[Items from a data source]
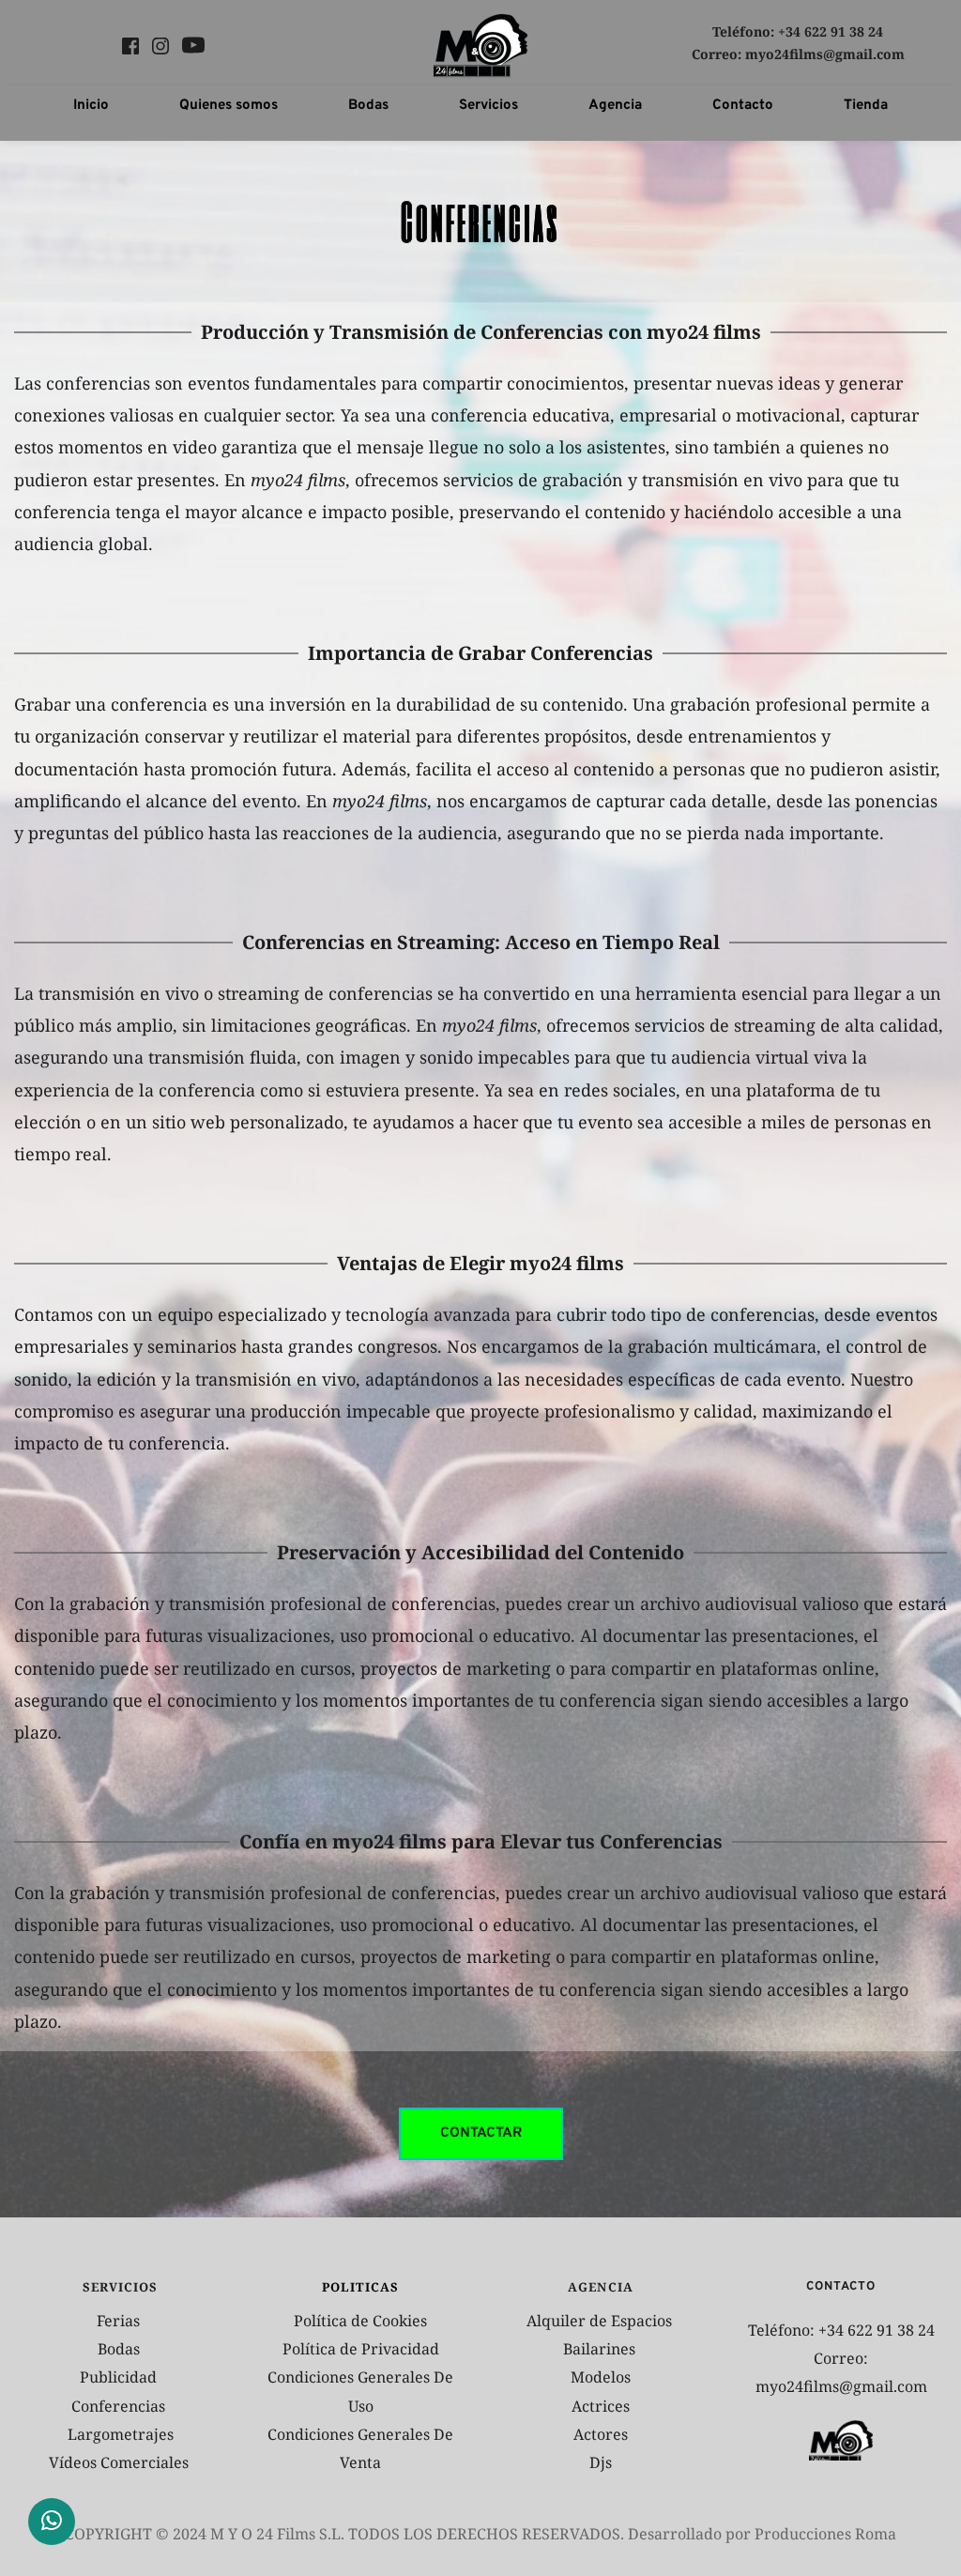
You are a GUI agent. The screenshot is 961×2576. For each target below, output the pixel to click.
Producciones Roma (825, 2533)
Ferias (120, 2320)
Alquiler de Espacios (601, 2320)
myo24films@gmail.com (825, 54)
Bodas (121, 2348)
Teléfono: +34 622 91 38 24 (797, 31)
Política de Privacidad (360, 2348)
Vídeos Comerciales (119, 2462)
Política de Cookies (360, 2320)
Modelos (601, 2377)
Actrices (601, 2406)
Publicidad (120, 2377)
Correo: (718, 54)
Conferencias (120, 2406)
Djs (600, 2462)
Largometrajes (121, 2434)
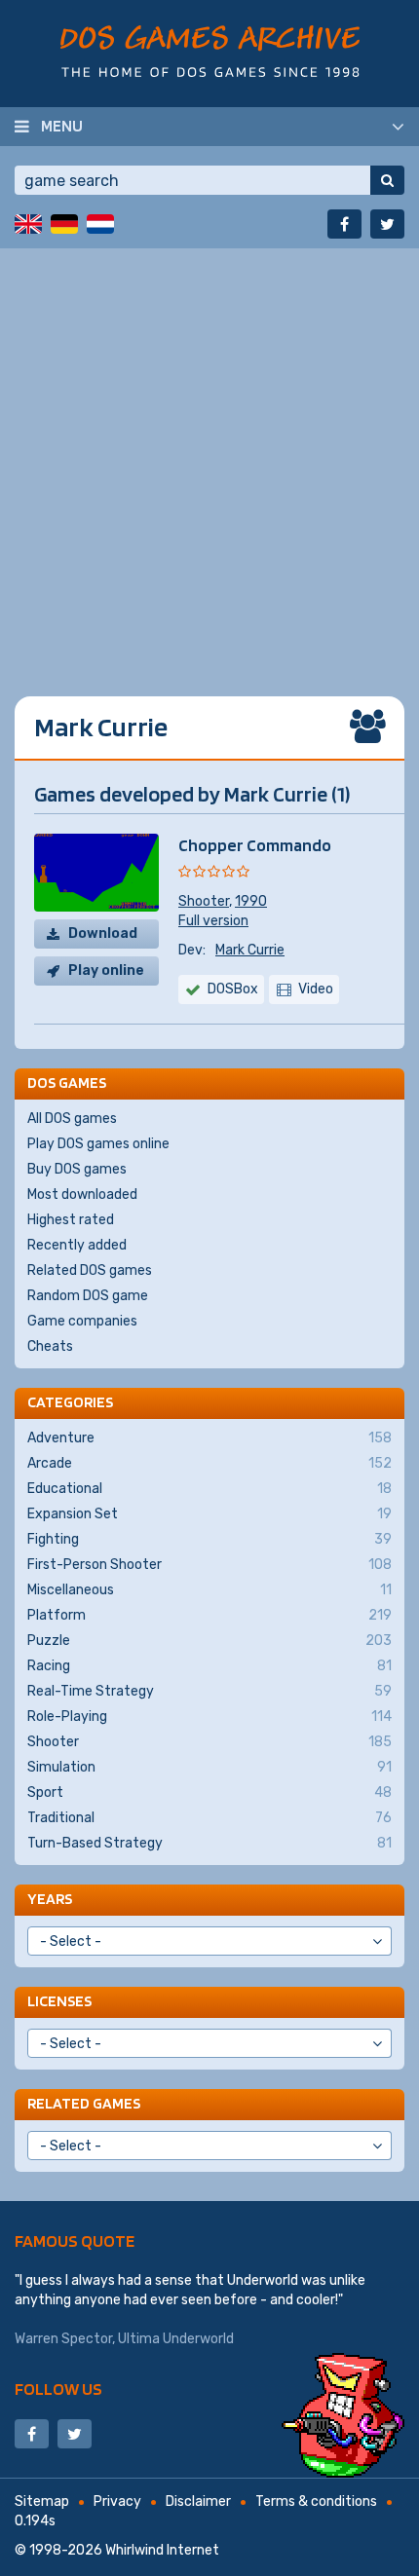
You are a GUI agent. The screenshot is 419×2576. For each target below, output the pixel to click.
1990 (251, 901)
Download (102, 933)
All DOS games (72, 1118)
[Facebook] (344, 224)
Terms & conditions (316, 2501)
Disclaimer (198, 2501)
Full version (213, 921)
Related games (83, 2103)
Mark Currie (250, 950)
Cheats (50, 1346)
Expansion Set (209, 1514)
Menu (62, 125)
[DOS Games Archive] (210, 51)
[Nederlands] (100, 224)
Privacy (117, 2501)
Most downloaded (82, 1194)
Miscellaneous (209, 1590)
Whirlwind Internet (162, 2550)
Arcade (209, 1463)
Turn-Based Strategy (209, 1843)
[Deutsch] (64, 224)
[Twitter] (387, 224)
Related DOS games (89, 1270)
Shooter (203, 901)
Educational (209, 1488)
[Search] (387, 180)
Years (49, 1898)
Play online (106, 970)
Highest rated (70, 1220)
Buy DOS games (77, 1169)
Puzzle (209, 1640)
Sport (209, 1792)
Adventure (209, 1438)
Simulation (209, 1767)
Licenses (59, 2001)
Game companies (82, 1321)
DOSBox (233, 989)
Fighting (209, 1539)
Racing (209, 1666)
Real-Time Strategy (209, 1691)
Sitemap (42, 2501)
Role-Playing (209, 1716)
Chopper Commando (254, 845)
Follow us (58, 2388)
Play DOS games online (98, 1144)
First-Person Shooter (209, 1564)
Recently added (77, 1245)
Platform (209, 1615)
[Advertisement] (209, 457)
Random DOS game (87, 1296)
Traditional (209, 1818)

Task goal »
Return precisely the lines of the records, starting with the line that holds "DOSBox (233, 989)" and ending with the last one.

Response to the exercise »
DOSBox (233, 989)
Fighting (209, 1539)
Racing (209, 1666)
Real-Time Strategy (209, 1691)
Sitemap (42, 2501)
Role-Playing (209, 1716)
Chopper Commando (254, 845)
Follow us (58, 2388)
Play DOS games online (98, 1144)
First-Person Shooter (209, 1564)
Recently added (77, 1245)
Platform (209, 1615)
[Advertisement] (209, 457)
Random DOS game (87, 1296)
Traditional (209, 1818)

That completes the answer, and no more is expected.